**Aim of the exercise**:
Reproduce every record below word for word and include no pictures.

**Provided data**:
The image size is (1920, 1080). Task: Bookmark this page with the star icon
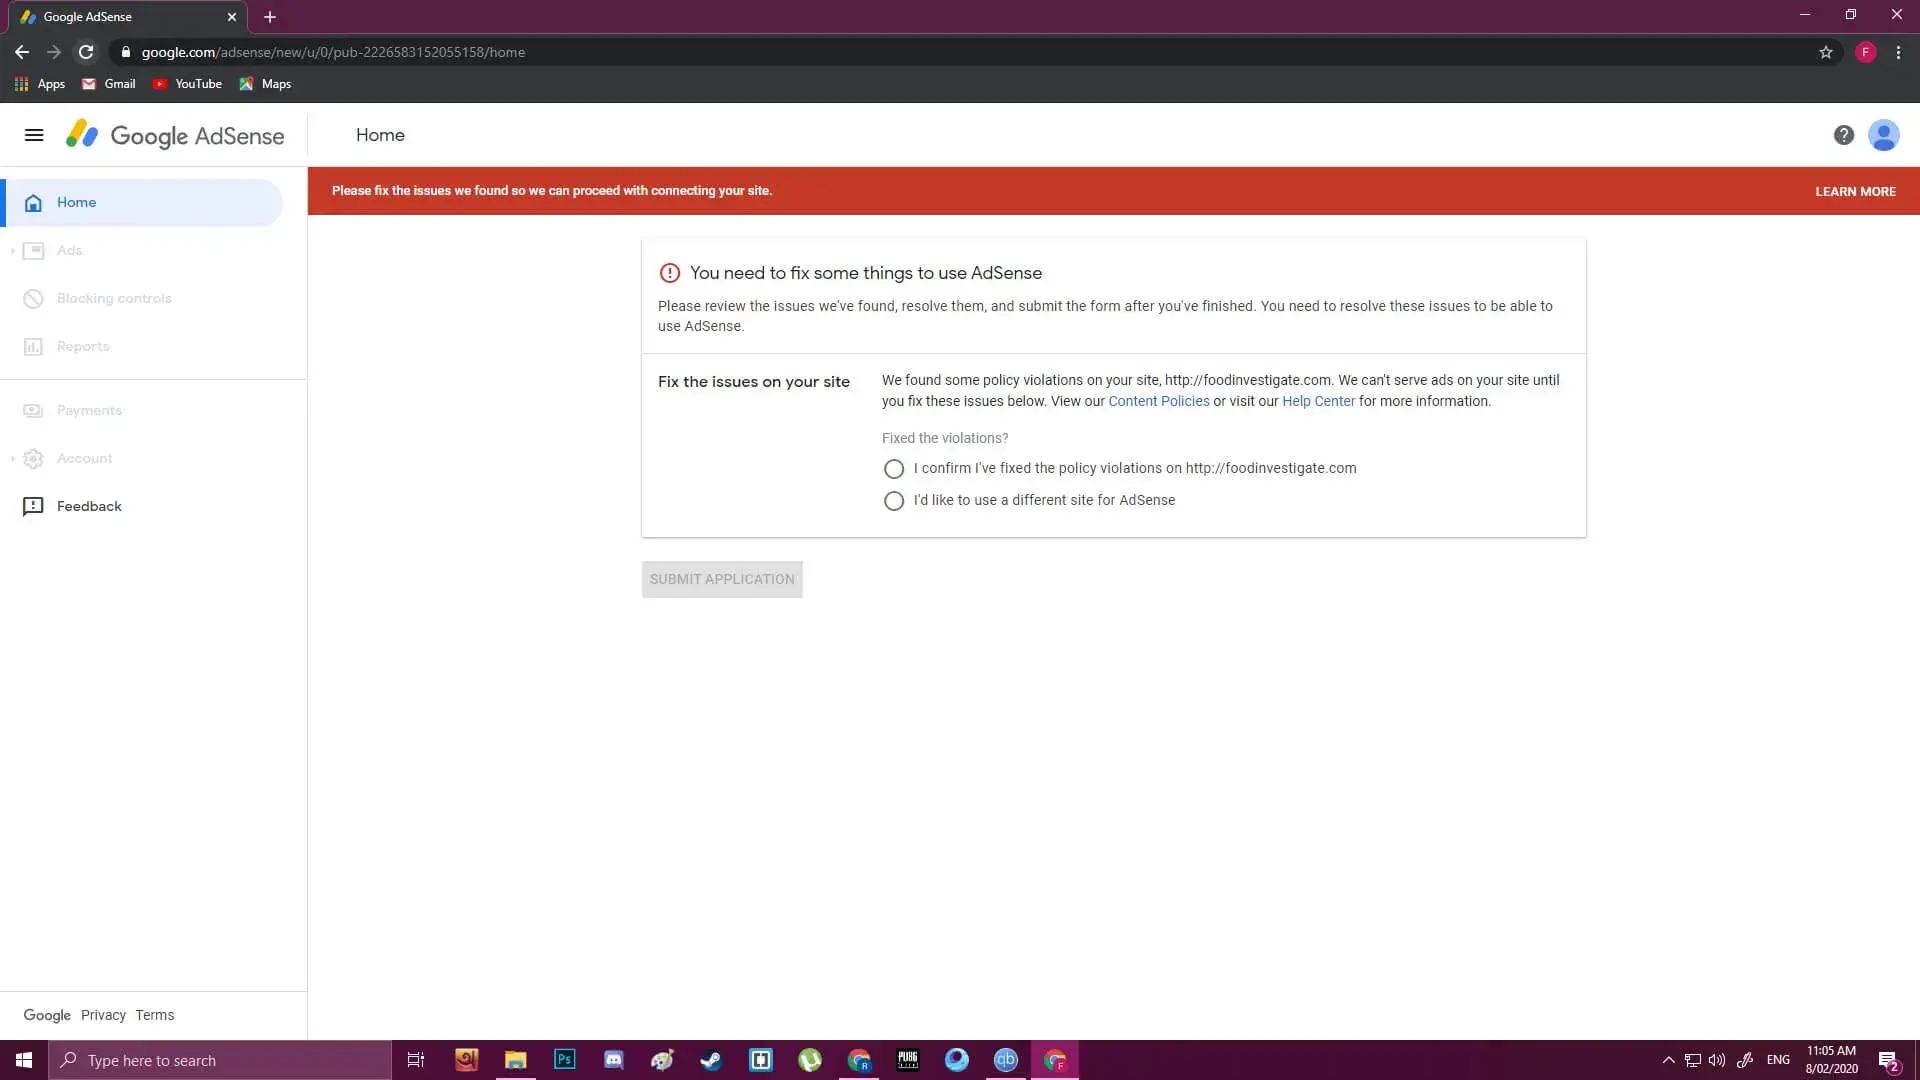pos(1825,52)
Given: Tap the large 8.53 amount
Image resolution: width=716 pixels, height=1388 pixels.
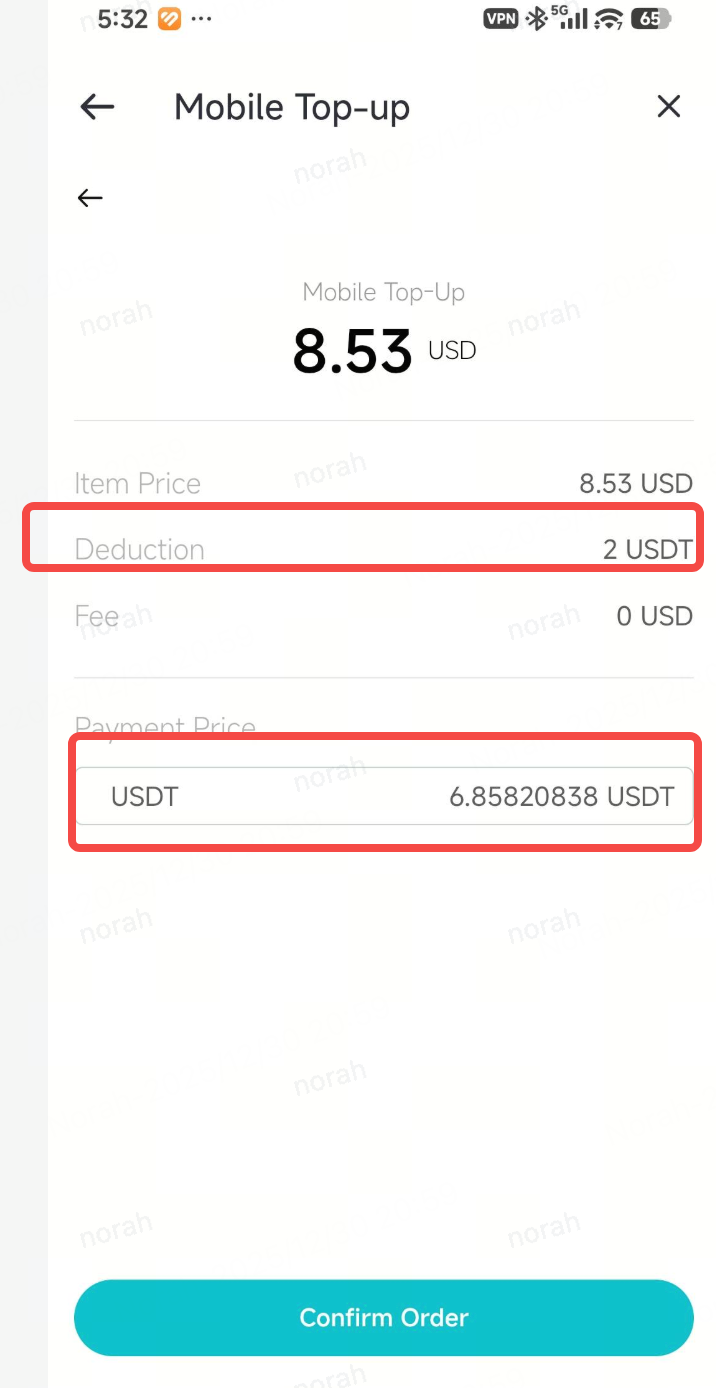Looking at the screenshot, I should tap(352, 351).
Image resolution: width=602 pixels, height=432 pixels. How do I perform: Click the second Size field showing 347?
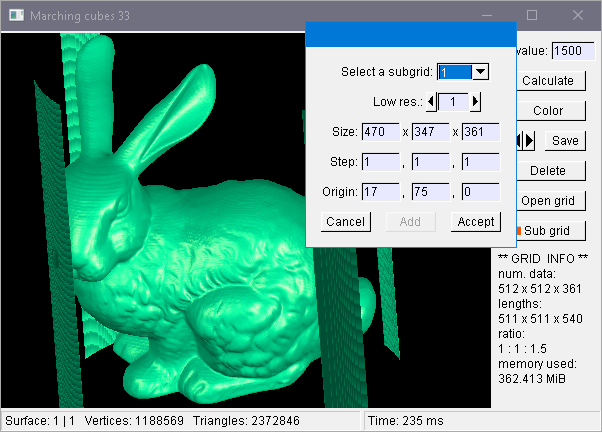point(430,132)
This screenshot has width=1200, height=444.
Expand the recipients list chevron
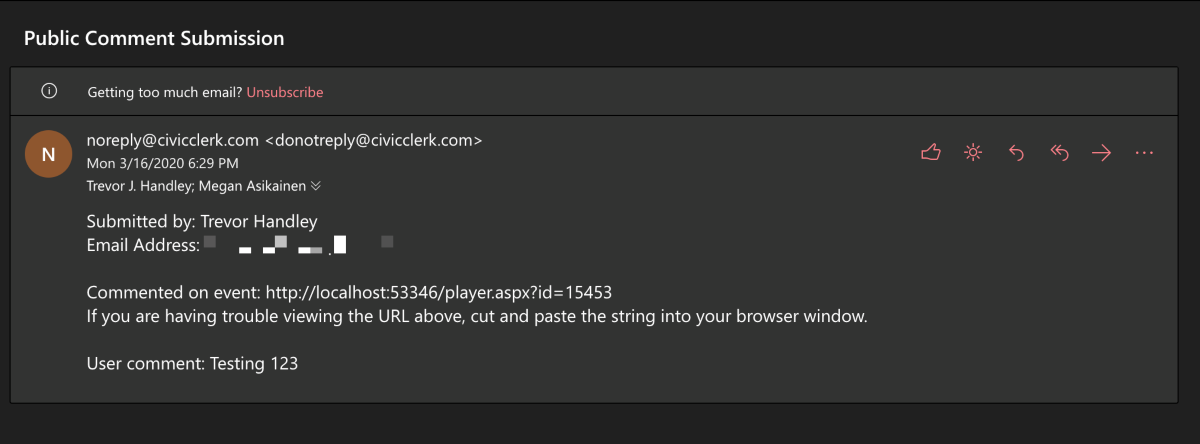coord(316,185)
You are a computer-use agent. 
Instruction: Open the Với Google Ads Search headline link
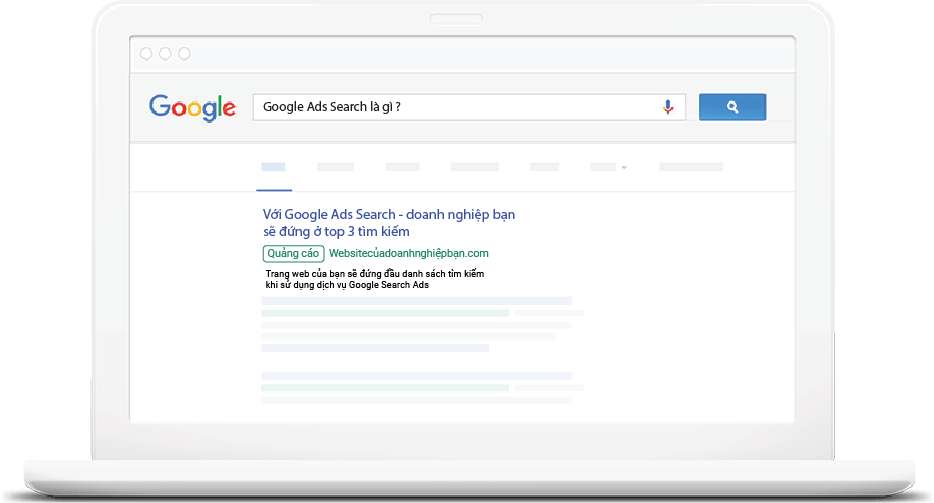coord(389,223)
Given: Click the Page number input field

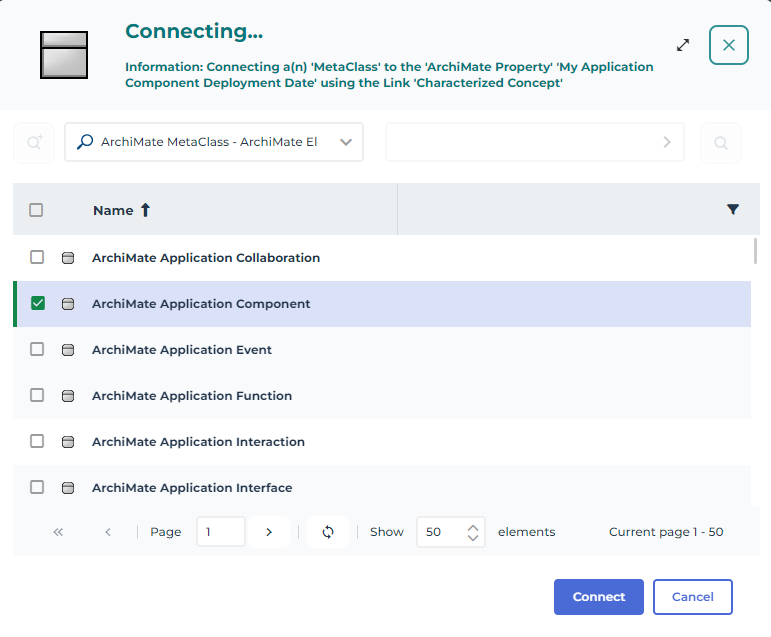Looking at the screenshot, I should tap(220, 532).
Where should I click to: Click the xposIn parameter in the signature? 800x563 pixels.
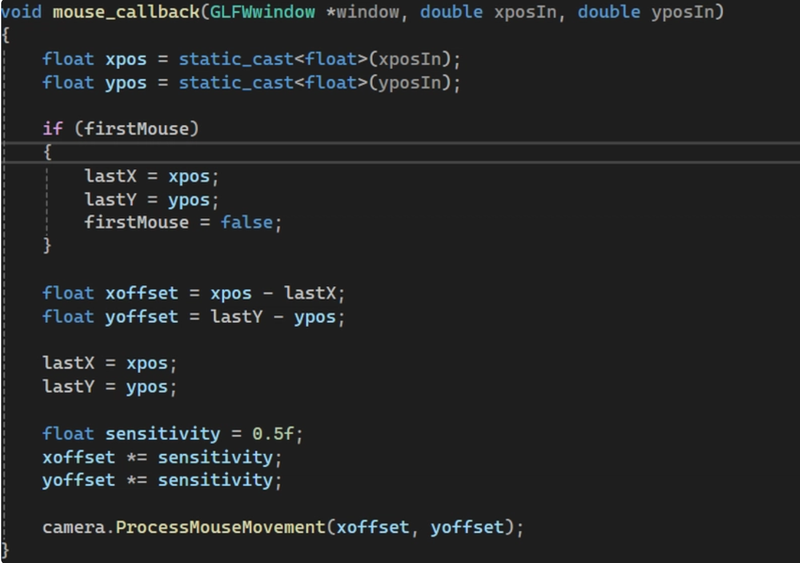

**Response area**:
The image size is (1920, 1080). Task: Bookmark this page with the star icon
pos(1825,52)
Given: Tap the large 8.53 amount
Image resolution: width=716 pixels, height=1388 pixels.
Looking at the screenshot, I should tap(352, 351).
Image resolution: width=602 pixels, height=432 pixels. How do I perform: Click the second Size field showing 347?
point(430,132)
This screenshot has width=1200, height=444.
Expand the recipients list chevron
coord(316,185)
You are a computer-use agent. 
Instruction: Open the Với Google Ads Search headline link
coord(389,223)
Given: Click the Page number input field

Looking at the screenshot, I should tap(220, 532).
Where should I click to: Click the xposIn parameter in the signature? 800x563 pixels.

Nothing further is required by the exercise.